Given these potential areas of divergence, companies should have strategies in place to manage their promotion of products with different indications in different jurisdictions. They should know how to engage with health care professionals and patients when questions are asked about why a certain product is not available in one or other country. As it is often smaller companies that market orphan products, there may also be a need to agree this strategy with commercial partners, including how additional trials will be paid for if they are only required in one country, or what marketing activities will be undertaken in each country. This can further complicate the commercialization of orphan products, which is already problematic given the difficult economic environment in many countries.

Conclusion

The legislation on orphan products in the EU and the US is similar, and there is certainly evidence of successful cooperation between the regulators in trying to ensure that the development of medicines for rare diseases is as streamlined as possible.

However, there are differences in relation to the terminology, requirements and assessment criteria. When companies are increasingly looking to globalize development, and products are more and more specialized, these differences can lead to delays in patients receiving life-saving drugs. They also lead to differences in terms of the authorized indications on each side of the Atlantic, and the timing of authorization. This is clearly unsatisfactory for both patients and regulatory authorities.

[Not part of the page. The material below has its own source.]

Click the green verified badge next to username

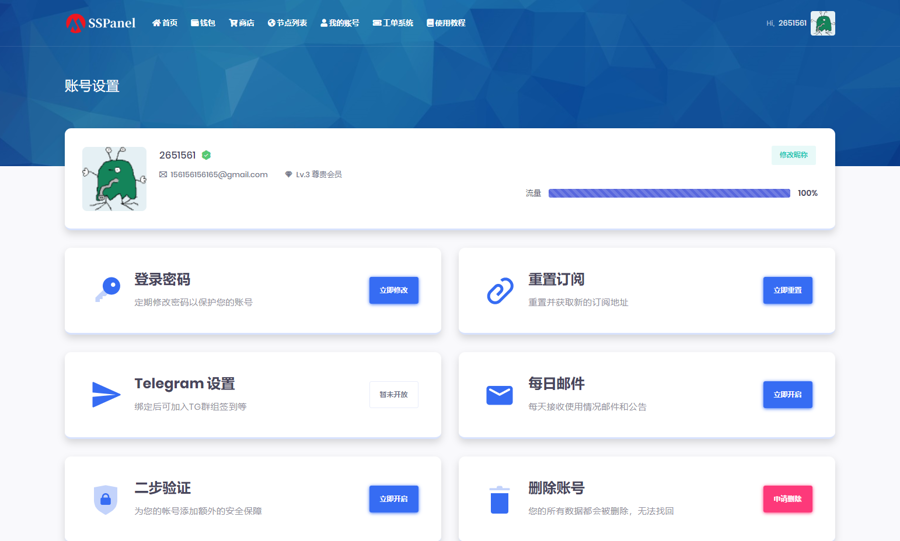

There is a need for key stakeholders to continue to harmonize their approach to orphan product development and regulation in the EU and the US. Orphan drug developers are also willing to work with the regulators to resolve differences in scientific opinion and help to streamline the process.

If differences remain, companies often prefer to follow the advice of the FDA, given the larger market opportunity in the US compared with the EU. This risk difficulties and delays with the authorization in the EU. If the EU wants to ensure faster access to orphan products, efforts to ensure harmonization with the US should be continued.